If you put the more efficient sub in a larger sealed box, say 3 cuft, it will start to shine above the lower efficiency sub in DB output in the normal operating frequency range.....


http://stereointegrity.com/docs/Efficiency.pdf

VERY INTERESTING!!!!

so, I guess I have to rethink my ideas on the PG RSDC10d2 sub..... might have to look again at the RSDC10D4 or the 12 incher... and the other Myriad choices.....


----------



## Electrodynamic (Nov 27, 2007)

RYNOMOTO said:


> Those SI speaks look great, but they seem to be very hard to get... they are sold out of everything!!!!


The Mag's will be in next week hopefully. The BM's have never been in stock though because we're still making improvements on the design. We're working on them though.


----------



## RYNOMOTO (Oct 3, 2008)

Electrodynamic said:


> The Mag's will be in next week hopefully. The BM's have never been in stock though because we're still making improvements on the design. We're working on them though.




hmmmm....

so, the SI man himself, or at least a rep huh?


I really like the look of that SI mag.... but, the 1 cuft sealed enclosure might take some work to get in my application....

The BM really would fit my application much better.....


PM me if you might could let me in on something special... for testing purposes of course!!!


----------



## dyno (Jan 15, 2008)

I've overdriven my RSDC10.2 and it handled it fine. It's getting over 800 watts from a DD M80. Mounting depth is on the shallow side so the gross box volume is pretty small.
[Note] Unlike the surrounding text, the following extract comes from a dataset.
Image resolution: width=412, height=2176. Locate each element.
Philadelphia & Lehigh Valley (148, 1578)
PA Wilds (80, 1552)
It does seem to have a nice combination of SQ and SPL. With hard rock/metal, impact is tight and controlled provided the source material is well recorded. SPL is pretty decent but a single 10" can only do so much.


----------



## RYNOMOTO (Oct 3, 2008)

This is what I went with...... after testing all of these below....

I was just in this same predicament....

looking for a sub that would work really well in an 8, 10, or even 12 inch range with a .5 Cuft of sealed box.....


I went to a car audio dealer (GOOD LOCAL DEALER FOR THE WIN!!!!) and he said, "tell ya what, why don't we try all of the subs that are known to work well in a small sealed enclosure with the amp you already have, and see which one sounds the best"....

PERFECT!!!

I didn't have to fork out a bunch more money for mistakes.....


I tried an RE RE-series 10 inch sub, a PG RSDC10D2, and an Alpine SWS-1023D Dual-2ohm.....


I had an Elemental Designs 11kv2 D2 sub in there at the time, and it was "ok", but the bass got muddy on the lower end or when hammered hard by a good Lars Ulrich kick drum session on several of the Metallica tracts that I love.....

I have been told several times now that the ED sub works great in a vented or ported box, but not so much in a sealed box.... they are right!!! I tried it in a generic ported box and it is awesome, but, the ported box is three times the size of my tiny sealed box....



So, low and behold, guess which sub pounded like hell, sounded clean and tight, and hammered out the kick drums like an MG42 machine gun??????

This one:

Alpine Electronics of America, Inc. - SWS-1023D

http://www.alpine-usa.com/US-en/products/product.php?model=SWS-1023D&lang=en&tab=D


only rated to 300wrms, but my installer said it is safe to over 550wrms/1200 wmax if the signal is very clean and not clipping.....

The tech there at the dealer final installed it for me and I paid $119....

I was very happy and I still am....

It sounds even better after only about 8 hours of break-in so far.....


Obviously, it is always better to match an enclosure to a sub, but sometimes, when space is the limiting factor, match the sub to the enclosure and setup by trial and error....


Also, for those concerned with mounting depth but you don't want to go to a crappy sounding shallow mount sub, YOU NEED TO LOOK AT THIS ALPINE.....


The installer there that I spoke with said he had to build a .3 cuft box to downfire it under a seat, and that it worked better than he would have ever believed.....

This shop is no joke, they are trophy winners at every event and they carry F1 status Alpine, all the US Amps/ RE equipment, etc.


GOOD LUCK WITH YOUR CHOICE!!!!!


----------